Alô, prefeitura: as propostas estão lançadas.


Espaço democrático

O célebre arquiteto Ramos de Azevedo morreu cinco anos antes de ver pronta uma de suas obras mais importantes, o Mercado Municipal de São Paulo. Inaugurado em 1933, foi durante décadas o principal centro de abastecimento da cidade, e até hoje recebe milhares de pessoas diariamente. "É um dos espaços mais democráticos da cidade, e a intenção é que continue assim", diz o arquiteto Pedro Paulo Saraiva, que assina o projeto de revitalização do edifício. Financiada pelo BID e pelo governo municipal dentro do programa Ação Centro, a intervenção custará R$ 19,9 milhões.
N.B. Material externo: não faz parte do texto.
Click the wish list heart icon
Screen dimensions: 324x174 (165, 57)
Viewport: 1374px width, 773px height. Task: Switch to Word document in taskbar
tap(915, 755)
O projeto, que retoma e atualiza uma proposta elaborada pelo arquiteto em 1987, envolve o restauro de elementos arquitetônicos originais, reparos físicos, profunda reorganização e modernização funcional – que inclui até intervenções viárias para melhoria do acesso ao local–, e a incorporação de novos usos do edifício. A novidade será a varanda gastronômica, com seis restaurantes, que funcionarão num mezanino, com vista privilegiada para o mercado e para os históricos vitrais de Conrado Sorgenitch. Um detalhe: as obras serão feitas sem paralisar as atividades do mercado. "Esse é o grande desafio", diz Saraiva.


Ponto de encontro

Junto com Mário de Andrade e outros intelectuais, o bibliófilo Rubens Borba de Moraes (1899-1986) foi um dos grandes patronos da biblioteca municipal de São Paulo. Foi ele quem comandou a instalação do acervo no endereço atual, na Rua da Consolação, e até esboçou para o arquiteto francês Jacques Pilon a concepção do edifício art déco inaugurado em 1942.

Inspirado em modelos europeus, o projeto original já previa a construção de duas novas torres no futuro, quando a primeira não comportasse mais o acervo crescente. Mas essa solução foi abortada na administração Prestes Maia, conforme afirmou na época Borba de Moraes. Segundo ele, o prefeito, que herdou a contragosto a obra já em execução, eliminou essa parte do projeto, e assim condenou a biblioteca à saturação precoce.

A falta de espaço é um dos problemas que a intervenção do arquiteto Fábio Penteado, orçada em R$ 21 milhões, propõe-se a resolver. Ao lado disso e dos modernos recursos tecnológicos que protegerão e organizarão o acervo, prevê também novos fluxos de utilização para o lugar: espaços de convivência, cafés e a integração com a também revitalizada Praça Dom José Gaspar. O desejo de Penteado é recuperar o encanto do local, que, antigamente, "era um ponto de encontro obrigatório", como lembra, com saudade, o arquiteto.


Primeiro, o essencial

A proposta vencedora do concurso para ampliar e modernizar a Faculdade de Medicina da USP, realizado em 1999, lembra uma pintura abstrata. Assinada pelo escritório Andrade Morettin Arquitetos Associados, essa peça representa "mais uma estratégia que um projeto", como define o co-autor Marcelo Morettin.

Em outras palavras, os arquitetos optaram por repensar globalmente o espaço da faculdade e deixar os detalhes para depois. Agora, eles percebem o acerto dessa decisão: como a instituição reúne atividades extremamente diversificadas e especializadas, não era mesmo possível atender de antemão a todas as demandas.

O projeto, que consumirá R$ 29 milhões, custeados pelo governo estadual e pela iniciativa privada, modernizará radicalmente a infra-estrutura, medida indispensável para as dezenas de laboratórios de alta tecnologia que funcionam na faculdade. Além disso, ampliará a área construída e restaurará a fachada da chamada Casa de Arnaldo, o histórico edifício de estilo neogótico inaugurado em 1931 e tombado em 1981 pelo Condephaat.

A idéia-mãe da intervenção é reequilibrar arquitetonicamente o conjunto bastante heterogêneo que ao longo dos anos foi se constituindo em torno da Casa de Arnaldo. Isso será feito por meio da criação de uma praça central, que será o eixo principal de circulação e convívio do complexo.